JOB A: Condense the paragraph of the article on Trump's foreign policy speech that begins "Aided by pre-written remarks" into a shorter version that keeps its main facts.
JOB B: Extend the article on Trump's foreign policy speech beyond its final paragraph.
=== GIVEN TEXT ===
On the heels of a five-state primary sweep, self-styled "presumptive" Republican presidential nominee Donald Trump appeared in Washington today to outline a foreign policy stance that purported to add new funding for the armed forces, defeat extremists abroad and assert dominance over competing nations.
Aided by pre-written remarks and a teleprompter, Trump's speech, given at Washington, D.C.'s Mayflower Hotel, lacked much of the bombast and bluster that have characterized most of his addresses. However, the speech was long on indictments of the current administration and short on specifics about how to execute his own plans. And his policies, which he claimed would gain the support of all Americans, on both sides of the aisle, at times appeared to contradict each other.
Trump was introduced by Zalmay Mamozy Khalilzad, a former U.S. ambassador to Iraq, Afghanistan and the United Nations under President George W. Bush and a current counselor for the Center for Strategic and International Studies.
The world, Khalilzad said, finds itself in a period of instability that threatens international order, and the U.S. is in "withdrawal and retreat" after a decade-and-a-half of war.
"Mr. Trump has been a provocative voice in this debate," Khalilzad said. "His message has resonated with a significant part of our electorate."
Taking the stage, Trump lost no time in getting to the heart of that message: American foreign policy, he said, is a "complete and total disaster."
The scourge of the Islamic State, or ISIS, he said, was created as a result of misguided U.S. intervention in the Middle East, from Iraq, Egypt and Libya to "President Obama's line in the sand on Syria."
"All grew from the idea that we could make Western democracies out of countries that had no interest in becoming a Western democracy. We tore up what institutions they had and then were surprised at what we unleashed," he said. " … Thousands of Americans killed, just lives, lives lives wasted, horribly wasted. Many trillions of dollars were wasted as a result. The vacuum was created that ISIS would fill."
=== DATASET EXTRACT ===
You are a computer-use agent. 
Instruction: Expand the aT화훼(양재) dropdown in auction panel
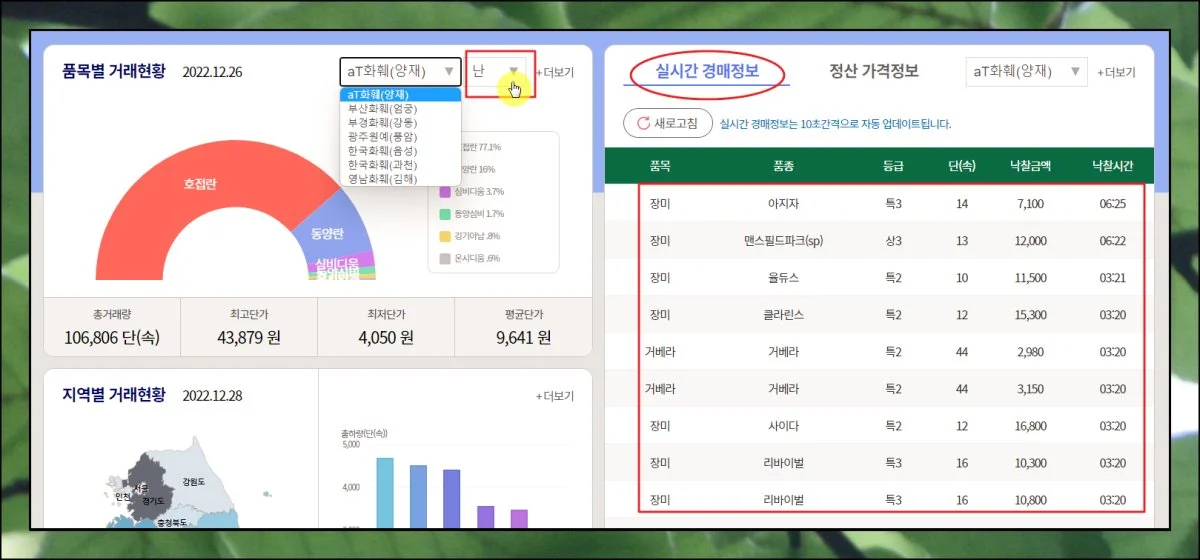click(1026, 71)
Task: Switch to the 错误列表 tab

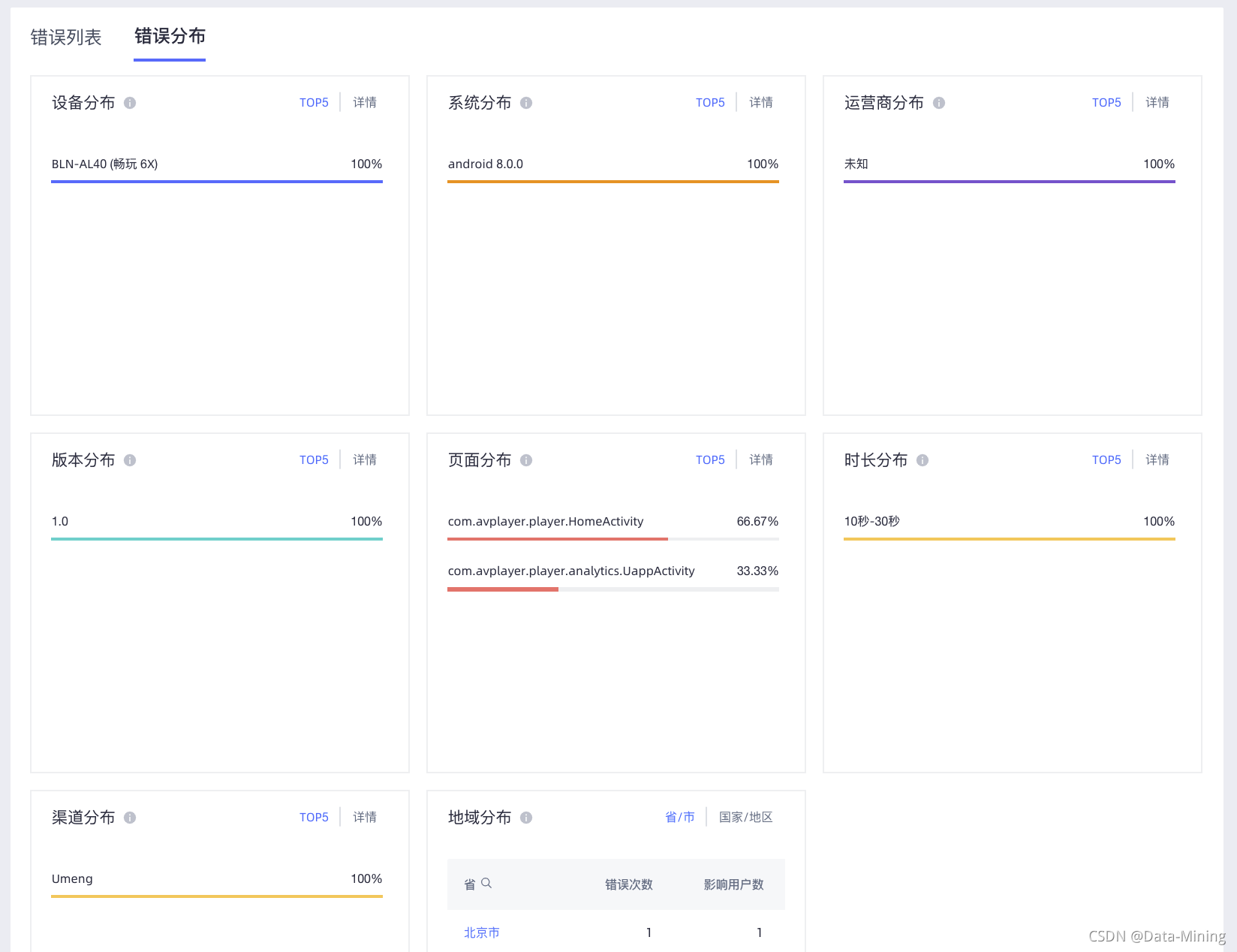Action: coord(66,38)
===
OUTPUT A: Using pre-written remarks and a teleprompter at Washington, D.C.'s Mayflower Hotel, Trump gave a speech with less bombast and bluster than most of his addresses. It focused heavily on criticizing the current administration but offered few specifics on how he would carry out his own plans. His policies, which he said would win support from Americans of both parties, sometimes appeared to contradict each other.

OUTPUT B:
On the topic of ISIS, Trump lambasted President Obama and his Democratic rival, former Secretary of State Hillary Clinton, for refusing to "name the enemy" of radical Islam. The U.S., he said, must devise a plan to halt the spread of radical Islam, an effort he characterized as a philosophical struggle, but one that may require military action. For the extremist group itself, he issued a threat.
"Their days are numbered," he said. "I won't tell them where, I won't tell them how."
Likewise, he added, America should stop telegraphing its strategic moves, becoming more unpredictable against its enemies.
Several of Trump's goals appeared to be at odds with each other, or lacked clarity about how he proposed to reach them. The nation is overextended and in debt, he said, and has wasted trillions on wars in the Middle East with nothing to show for it. At the same time, he said, the military needs to be rebuilt, with increased funding and new ships and aircraft. He proposed to solve both by curtailing wasteful spending, implementing better trade practices and restoring lost American jobs by policing U.S. borders.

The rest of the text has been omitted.